The Importance of Teaching Self-Settling:
If a baby doesn’t know how to self-settle and relies on external associations and support, such as being breastfed, rocked, or cuddled to sleep, they will wake up feeling anxious. They realize that something has changed, and they cry out for help. The cycle continues as parents return to put them back to sleep in the same way they fell asleep initially. However, it is possible for babies to learn how to self-settle with the right support and guidance and that is what I teach in my programs and consultation.

Finding Balance and Building Confidence:
While self-settling can be learned, self-soothing takes time and practice, even for adults. It is essential for parents to provide comfort and support when a baby’s emotions or nervous system become overwhelmed. However, constant external regulation prevents babies from developing valuable skills and confidence in their routine and environment.

To illustrate this, imagine a baby’s brain as a wheely bin, with the emotional part of the brain as the lid and the foundation for other skills as the bin. When a child is upset and crying, their emotional lid lifts and falls with each wave of crying, similar to the lid on a bin that lifts and comes back down when below 90 degrees. Self-settling involves short waves of crying with gradually longer pauses as the child drifts off to sleep. This lifting and falling of the emotional lid is normal and part of the self-settling process.

On the other hand, self-soothing occurs when a child becomes intensely upset, and their cries intensify without waves, pauses, or breaks. At this point, the emotional lid flips past 90 degrees, and the child cannot bring it back down independently. As a parent, it is your responsibility to help them regulate their emotions and find calm.

Supporting Your Child’s Sleep Journey:
Teaching your child how to sleep better without damaging their emotional well-being or attachment to you is possible. Establishing a good routine, having a plan in place, and supporting your child’s learning and associations are essential. As you consistently reinforce their routine and provide support, both you and your baby will thrive. Your baby will gain confidence and familiarity, leading to better sleep, regulated digestion, and a balanced circadian rhythm.


In conclusion, self-settling and self-soothing are distinct concepts. Babies can learn how to self-settle, transitioning from wakefulness to sleep with relative ease through repetition and a consistent routine. Self-soothing, on the other hand, takes time and practice and involves a child’s ability to calm themselves when flooded with emotions or stress.
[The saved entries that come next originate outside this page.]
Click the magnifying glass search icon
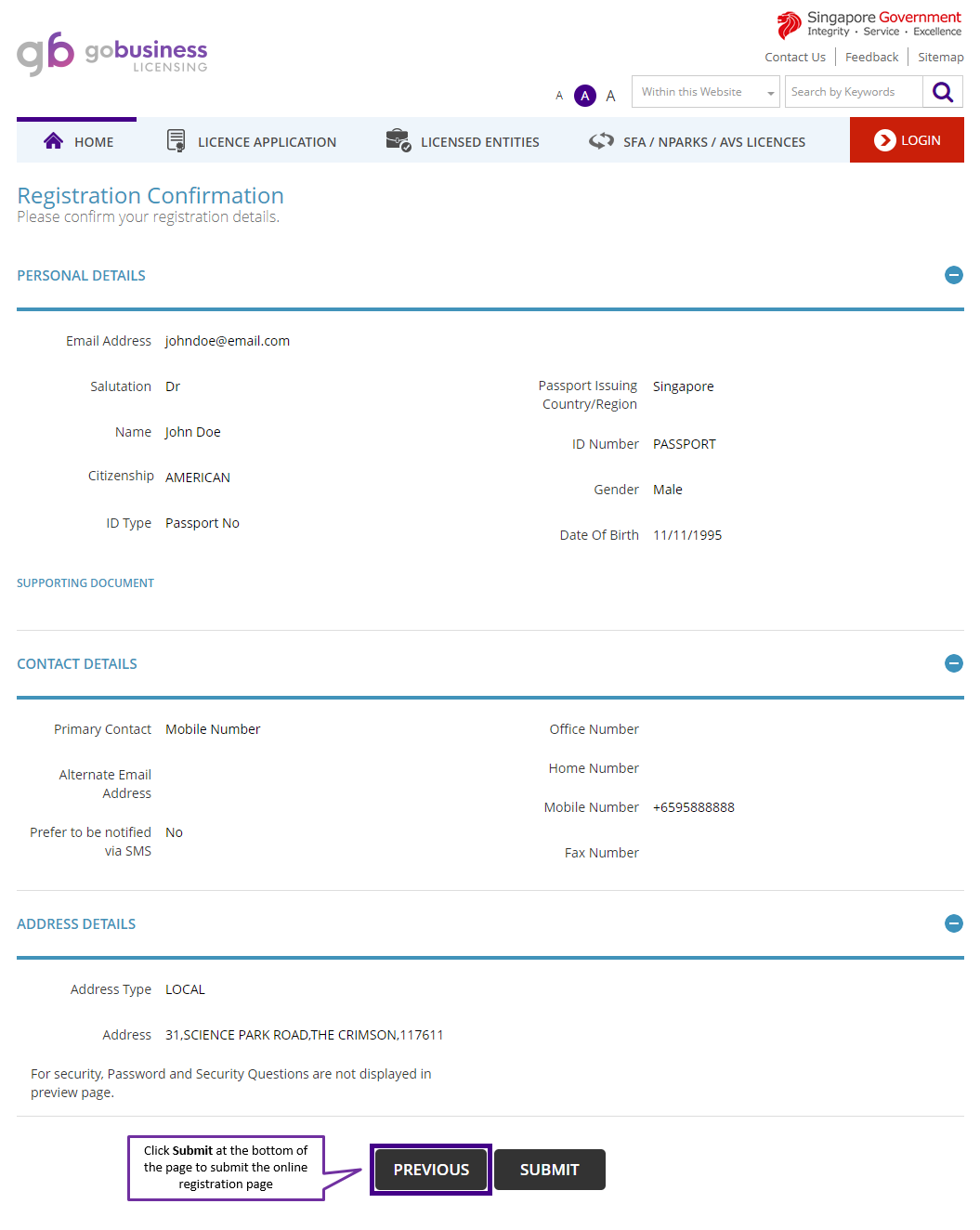pyautogui.click(x=942, y=92)
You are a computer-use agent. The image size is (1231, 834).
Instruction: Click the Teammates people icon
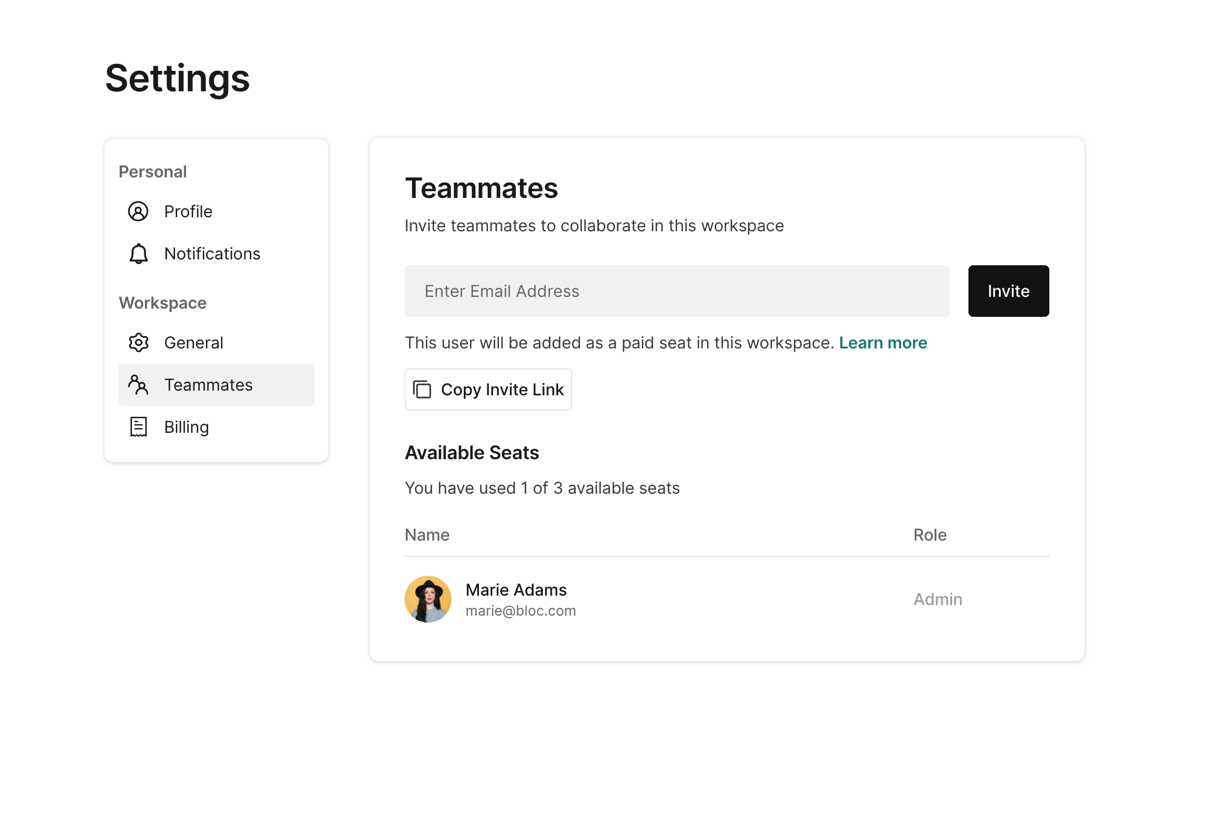(138, 385)
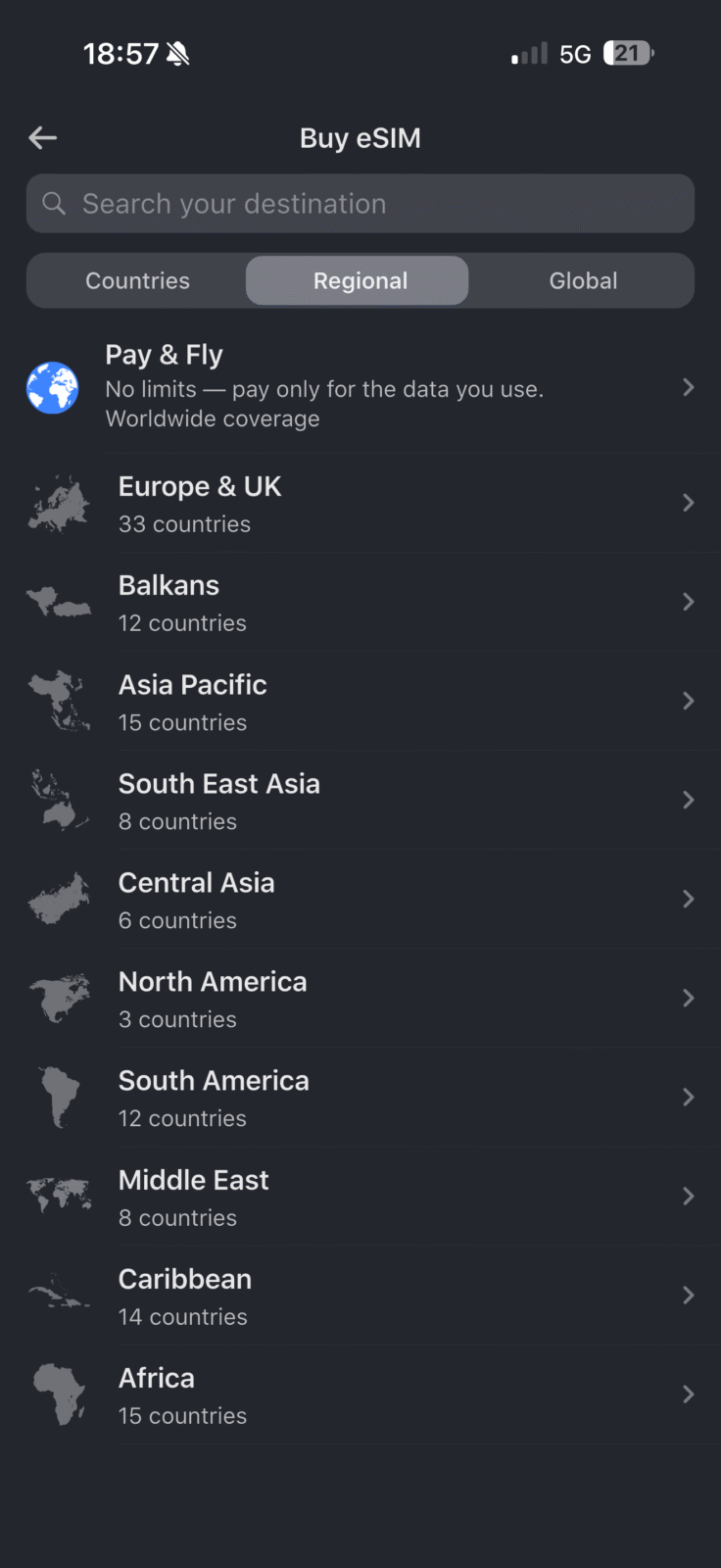Open the Middle East 8 countries plan
The width and height of the screenshot is (721, 1568).
(193, 1197)
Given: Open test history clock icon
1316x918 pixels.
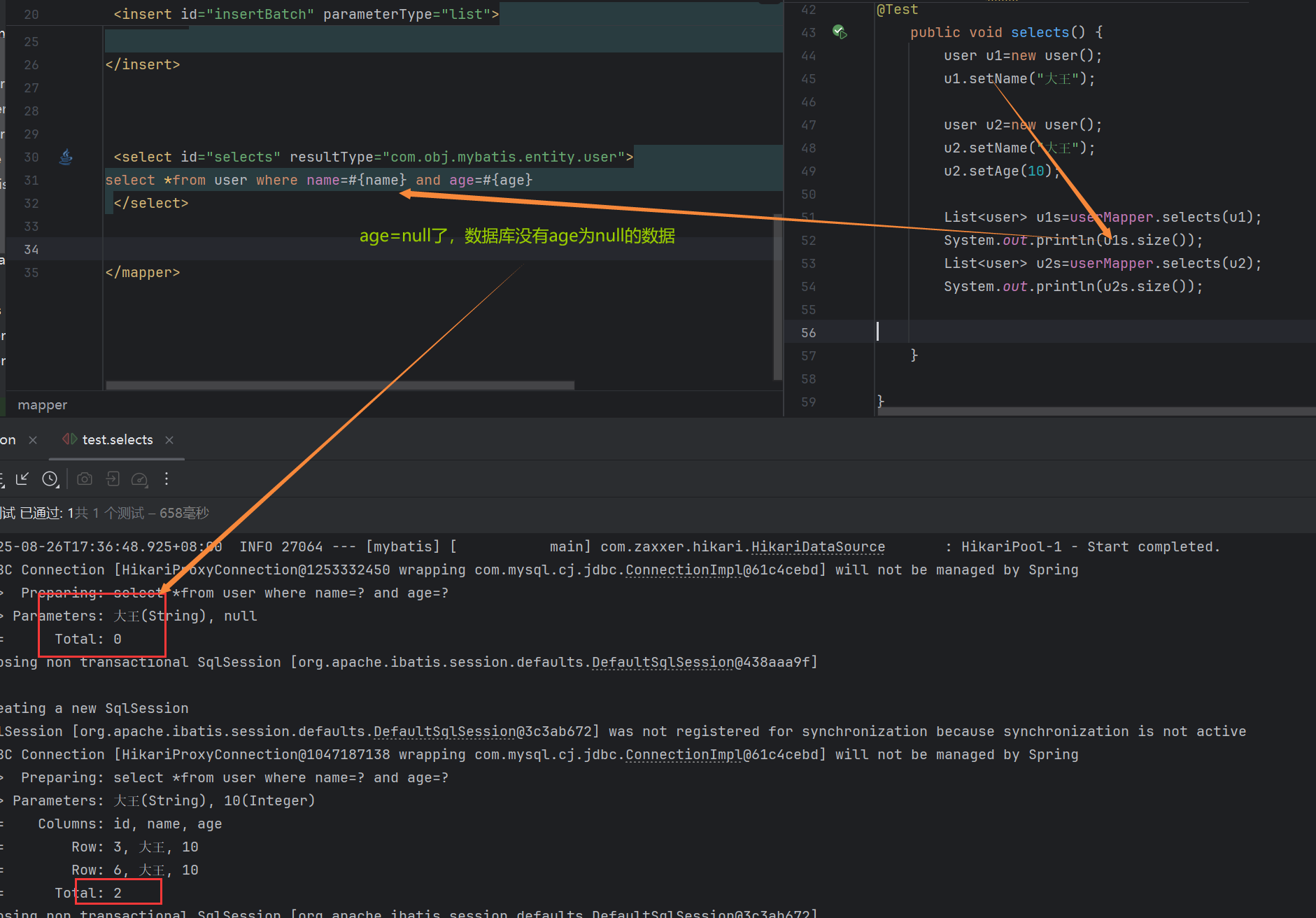Looking at the screenshot, I should tap(50, 479).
As parents, it’s important to strike a balance between offering comfort and allowing babies to develop self-settling skills. By supporting your child’s sleep journey and providing a structured environment, you can help them learn how to feed well, sleep well, and understand cues and transitions. This approach benefits both you and your baby, fostering confidence, connection, and better sleep for the entire family.

Remember, babies are born ready to learn, and teaching them these essential skills from an early age sets the foundation for healthy sleep habits. With repetition, consistency, and a loving approach, you can guide your child toward better sleep without sacrificing their emotional well-being or your own.